Wednesday, November 30, 2011
12:00 AM
Room 1644, School of Social Work Building

A lecture by Keila Grinberg, associate professor of history at the Federal University of Rio de Janeiro and a 2011-12 visiting scholar at the University of Michigan.

How did enslaved individuals participate in the monetary economy of slave societies? Where did they invest their savings? Focusing on the city of Rio de Janeiro, Keila Grinberg looks at savings account booklets and other documents to analyze the investments made by slaves in the last half of the nineteenth century.

Keila Grinberg is a Visiting Scholar at the University of Michigan during 2011-2012. She is an associate professor of history at the Federal University of Rio de Janeiro (UNIRIO). Her major areas of research are nineteenth-century Brazil, slavery in the Atlantic world, legal history, and history education.

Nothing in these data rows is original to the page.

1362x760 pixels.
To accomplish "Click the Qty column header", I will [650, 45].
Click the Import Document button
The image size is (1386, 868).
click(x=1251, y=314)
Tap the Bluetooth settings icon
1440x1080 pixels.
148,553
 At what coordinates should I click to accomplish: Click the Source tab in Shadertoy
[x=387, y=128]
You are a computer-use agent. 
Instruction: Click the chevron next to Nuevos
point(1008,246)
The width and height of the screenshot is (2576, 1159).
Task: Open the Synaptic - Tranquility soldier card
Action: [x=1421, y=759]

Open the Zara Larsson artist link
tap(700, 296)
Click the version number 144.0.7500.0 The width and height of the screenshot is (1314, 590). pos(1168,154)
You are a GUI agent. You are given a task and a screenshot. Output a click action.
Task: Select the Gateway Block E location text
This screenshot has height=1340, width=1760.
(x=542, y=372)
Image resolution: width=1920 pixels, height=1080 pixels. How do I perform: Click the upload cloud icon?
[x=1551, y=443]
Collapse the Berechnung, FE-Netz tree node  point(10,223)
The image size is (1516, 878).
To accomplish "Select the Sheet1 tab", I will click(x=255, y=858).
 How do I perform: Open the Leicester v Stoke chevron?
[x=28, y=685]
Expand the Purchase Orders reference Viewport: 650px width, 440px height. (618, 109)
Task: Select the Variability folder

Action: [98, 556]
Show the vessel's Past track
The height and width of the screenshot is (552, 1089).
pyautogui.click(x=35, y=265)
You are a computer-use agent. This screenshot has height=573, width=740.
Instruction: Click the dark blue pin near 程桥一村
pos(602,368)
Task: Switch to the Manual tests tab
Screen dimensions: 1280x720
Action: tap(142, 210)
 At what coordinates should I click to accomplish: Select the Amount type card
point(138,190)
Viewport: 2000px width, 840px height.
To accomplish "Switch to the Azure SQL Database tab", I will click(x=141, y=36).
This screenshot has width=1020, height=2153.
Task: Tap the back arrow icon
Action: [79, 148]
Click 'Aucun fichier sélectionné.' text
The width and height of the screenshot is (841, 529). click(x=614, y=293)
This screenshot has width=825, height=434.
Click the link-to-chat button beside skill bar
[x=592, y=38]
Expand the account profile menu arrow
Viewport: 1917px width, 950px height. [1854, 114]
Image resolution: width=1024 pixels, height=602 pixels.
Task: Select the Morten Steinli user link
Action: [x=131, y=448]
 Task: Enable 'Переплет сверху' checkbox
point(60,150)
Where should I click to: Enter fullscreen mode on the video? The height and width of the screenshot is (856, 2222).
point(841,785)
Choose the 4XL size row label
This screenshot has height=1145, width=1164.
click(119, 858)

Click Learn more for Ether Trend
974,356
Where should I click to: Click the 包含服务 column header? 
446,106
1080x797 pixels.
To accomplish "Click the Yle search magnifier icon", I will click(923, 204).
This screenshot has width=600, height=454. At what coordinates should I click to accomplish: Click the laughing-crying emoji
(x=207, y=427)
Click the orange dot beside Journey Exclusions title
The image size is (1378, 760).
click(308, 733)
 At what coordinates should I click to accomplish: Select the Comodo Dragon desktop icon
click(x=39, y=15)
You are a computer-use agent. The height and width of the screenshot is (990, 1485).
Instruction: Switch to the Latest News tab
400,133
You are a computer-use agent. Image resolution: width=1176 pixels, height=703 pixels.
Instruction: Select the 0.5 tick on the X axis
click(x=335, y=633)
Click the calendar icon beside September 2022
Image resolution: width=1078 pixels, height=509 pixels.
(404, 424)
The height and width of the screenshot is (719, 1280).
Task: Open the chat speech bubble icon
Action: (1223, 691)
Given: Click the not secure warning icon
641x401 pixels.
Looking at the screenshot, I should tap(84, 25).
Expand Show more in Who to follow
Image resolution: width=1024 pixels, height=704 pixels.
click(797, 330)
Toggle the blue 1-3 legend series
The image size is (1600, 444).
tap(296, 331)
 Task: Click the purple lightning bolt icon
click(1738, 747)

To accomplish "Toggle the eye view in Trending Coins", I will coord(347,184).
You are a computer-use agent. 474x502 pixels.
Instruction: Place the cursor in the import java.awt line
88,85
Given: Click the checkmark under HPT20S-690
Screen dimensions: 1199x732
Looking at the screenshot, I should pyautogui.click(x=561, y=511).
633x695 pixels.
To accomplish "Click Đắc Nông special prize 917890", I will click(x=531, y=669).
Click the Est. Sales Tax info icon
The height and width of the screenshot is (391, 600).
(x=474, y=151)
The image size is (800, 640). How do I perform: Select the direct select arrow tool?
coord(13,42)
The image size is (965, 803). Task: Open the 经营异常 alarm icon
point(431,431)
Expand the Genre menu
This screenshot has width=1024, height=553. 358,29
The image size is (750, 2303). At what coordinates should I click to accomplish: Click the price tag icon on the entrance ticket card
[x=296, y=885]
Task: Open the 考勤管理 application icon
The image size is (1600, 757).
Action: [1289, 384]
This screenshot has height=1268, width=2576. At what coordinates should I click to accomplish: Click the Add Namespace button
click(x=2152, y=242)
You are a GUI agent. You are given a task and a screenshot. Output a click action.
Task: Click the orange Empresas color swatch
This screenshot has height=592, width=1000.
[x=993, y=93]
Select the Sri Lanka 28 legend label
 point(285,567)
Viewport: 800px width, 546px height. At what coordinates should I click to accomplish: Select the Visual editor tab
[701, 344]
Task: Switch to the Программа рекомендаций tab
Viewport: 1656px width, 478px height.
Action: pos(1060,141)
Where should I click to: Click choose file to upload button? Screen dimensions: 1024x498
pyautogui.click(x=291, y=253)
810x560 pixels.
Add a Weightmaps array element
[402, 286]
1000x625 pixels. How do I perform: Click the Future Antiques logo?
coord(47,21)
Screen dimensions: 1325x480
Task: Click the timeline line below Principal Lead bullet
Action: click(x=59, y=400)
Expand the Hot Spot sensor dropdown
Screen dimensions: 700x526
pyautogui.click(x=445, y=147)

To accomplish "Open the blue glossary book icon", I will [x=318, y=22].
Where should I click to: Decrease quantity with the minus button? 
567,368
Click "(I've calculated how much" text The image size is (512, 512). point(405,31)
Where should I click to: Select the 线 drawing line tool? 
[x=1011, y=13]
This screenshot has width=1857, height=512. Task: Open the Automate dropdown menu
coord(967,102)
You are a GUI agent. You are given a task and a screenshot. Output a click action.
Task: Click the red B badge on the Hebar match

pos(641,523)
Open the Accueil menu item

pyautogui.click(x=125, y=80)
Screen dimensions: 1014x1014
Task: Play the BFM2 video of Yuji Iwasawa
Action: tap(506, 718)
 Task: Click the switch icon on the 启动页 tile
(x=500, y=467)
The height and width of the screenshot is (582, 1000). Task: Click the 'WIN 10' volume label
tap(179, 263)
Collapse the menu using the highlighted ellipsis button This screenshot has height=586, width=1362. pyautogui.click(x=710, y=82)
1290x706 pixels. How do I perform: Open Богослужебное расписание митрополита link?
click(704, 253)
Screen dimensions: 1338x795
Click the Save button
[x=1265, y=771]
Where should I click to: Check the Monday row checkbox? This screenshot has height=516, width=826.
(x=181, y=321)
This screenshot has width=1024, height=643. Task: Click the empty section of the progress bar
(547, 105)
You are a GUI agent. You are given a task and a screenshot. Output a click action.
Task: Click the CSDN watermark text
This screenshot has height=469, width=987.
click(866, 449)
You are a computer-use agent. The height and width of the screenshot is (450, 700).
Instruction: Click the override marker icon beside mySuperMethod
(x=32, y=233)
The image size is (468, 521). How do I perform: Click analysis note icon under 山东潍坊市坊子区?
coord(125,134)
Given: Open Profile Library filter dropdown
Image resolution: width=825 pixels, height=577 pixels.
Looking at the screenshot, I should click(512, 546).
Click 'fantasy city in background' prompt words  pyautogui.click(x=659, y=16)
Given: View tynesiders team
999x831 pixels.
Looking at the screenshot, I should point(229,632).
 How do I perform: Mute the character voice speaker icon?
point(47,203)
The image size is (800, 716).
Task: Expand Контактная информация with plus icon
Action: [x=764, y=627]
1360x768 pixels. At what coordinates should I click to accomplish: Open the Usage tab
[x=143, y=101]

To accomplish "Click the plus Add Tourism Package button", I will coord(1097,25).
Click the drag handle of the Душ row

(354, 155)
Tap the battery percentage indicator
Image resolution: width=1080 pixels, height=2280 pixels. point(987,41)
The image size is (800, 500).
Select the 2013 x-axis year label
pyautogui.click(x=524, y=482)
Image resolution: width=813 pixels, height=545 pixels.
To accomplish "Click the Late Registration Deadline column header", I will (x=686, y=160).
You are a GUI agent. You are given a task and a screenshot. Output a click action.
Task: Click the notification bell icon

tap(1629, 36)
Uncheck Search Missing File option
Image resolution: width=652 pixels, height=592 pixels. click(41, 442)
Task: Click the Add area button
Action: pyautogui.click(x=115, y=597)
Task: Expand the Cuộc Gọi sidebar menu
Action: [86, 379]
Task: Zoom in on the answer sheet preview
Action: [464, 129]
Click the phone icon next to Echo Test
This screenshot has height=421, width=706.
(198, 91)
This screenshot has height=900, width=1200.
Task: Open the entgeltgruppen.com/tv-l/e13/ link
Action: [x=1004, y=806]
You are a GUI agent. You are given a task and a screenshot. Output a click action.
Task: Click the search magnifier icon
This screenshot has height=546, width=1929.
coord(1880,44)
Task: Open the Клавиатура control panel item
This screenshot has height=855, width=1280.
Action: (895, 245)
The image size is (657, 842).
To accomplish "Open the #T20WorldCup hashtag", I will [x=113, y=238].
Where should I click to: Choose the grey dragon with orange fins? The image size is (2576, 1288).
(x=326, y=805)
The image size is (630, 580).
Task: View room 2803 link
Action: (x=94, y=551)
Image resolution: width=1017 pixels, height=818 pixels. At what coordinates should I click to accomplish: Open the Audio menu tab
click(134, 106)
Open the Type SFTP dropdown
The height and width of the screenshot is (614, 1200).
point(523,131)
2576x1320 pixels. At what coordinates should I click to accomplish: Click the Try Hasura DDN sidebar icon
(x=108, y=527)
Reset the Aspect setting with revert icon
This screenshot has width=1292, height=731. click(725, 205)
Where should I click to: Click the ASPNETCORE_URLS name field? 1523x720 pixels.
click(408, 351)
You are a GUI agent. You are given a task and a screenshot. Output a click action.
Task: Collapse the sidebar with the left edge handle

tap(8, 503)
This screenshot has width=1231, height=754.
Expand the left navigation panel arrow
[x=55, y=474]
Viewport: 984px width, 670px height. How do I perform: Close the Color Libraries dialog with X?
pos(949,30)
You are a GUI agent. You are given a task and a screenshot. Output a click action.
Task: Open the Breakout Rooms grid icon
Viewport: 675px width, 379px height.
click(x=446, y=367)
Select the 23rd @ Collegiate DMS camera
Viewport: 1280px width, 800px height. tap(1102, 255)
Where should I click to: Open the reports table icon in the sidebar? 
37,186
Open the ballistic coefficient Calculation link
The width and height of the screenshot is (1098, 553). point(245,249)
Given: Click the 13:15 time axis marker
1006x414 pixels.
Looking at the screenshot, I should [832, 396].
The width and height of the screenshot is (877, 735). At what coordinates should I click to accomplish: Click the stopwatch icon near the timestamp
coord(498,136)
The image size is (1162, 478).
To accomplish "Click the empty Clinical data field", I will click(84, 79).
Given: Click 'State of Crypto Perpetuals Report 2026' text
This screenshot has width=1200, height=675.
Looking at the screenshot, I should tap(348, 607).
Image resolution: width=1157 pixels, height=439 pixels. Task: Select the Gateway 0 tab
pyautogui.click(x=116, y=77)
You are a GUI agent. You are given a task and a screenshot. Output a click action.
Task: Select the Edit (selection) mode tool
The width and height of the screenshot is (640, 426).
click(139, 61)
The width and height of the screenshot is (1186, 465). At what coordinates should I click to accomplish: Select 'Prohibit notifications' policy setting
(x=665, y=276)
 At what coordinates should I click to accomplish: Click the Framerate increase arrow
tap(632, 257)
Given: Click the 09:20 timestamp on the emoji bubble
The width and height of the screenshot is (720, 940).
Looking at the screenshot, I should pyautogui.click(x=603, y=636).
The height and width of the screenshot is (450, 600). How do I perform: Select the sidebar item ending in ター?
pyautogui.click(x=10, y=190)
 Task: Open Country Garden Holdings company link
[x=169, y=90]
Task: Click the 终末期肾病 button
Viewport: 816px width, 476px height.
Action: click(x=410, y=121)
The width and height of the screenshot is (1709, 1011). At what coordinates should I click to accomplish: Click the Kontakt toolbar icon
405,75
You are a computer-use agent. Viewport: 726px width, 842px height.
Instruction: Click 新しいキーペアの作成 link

Her books include Liberata: a lei da ambiguidade (RJ, Relume Dumará, 1994); O Fiador dos Brasileiros: escravidão, cidadania e direito civil no tempo de Antonio Pereira Rebouças (RJ, Civilização Brasileira, 2002); and Slavery, Freedom and the Law in the Americas (with Sue Peabody) (Boston / NY, Bedford Books, 2007). She also writes two monthly columns ("Em Tempo" and "Máquina do Tempo" ) for the online journal, Ciencia Hoje, and she has published a number of books for the general public on historical topics.

The "Bate Papo" provides informal gatherings of students, scholars, and invited guests to discuss issues of broad contemporary interest. Conversations are primarily in Portuguese, but accessible to beginning Portuguese students.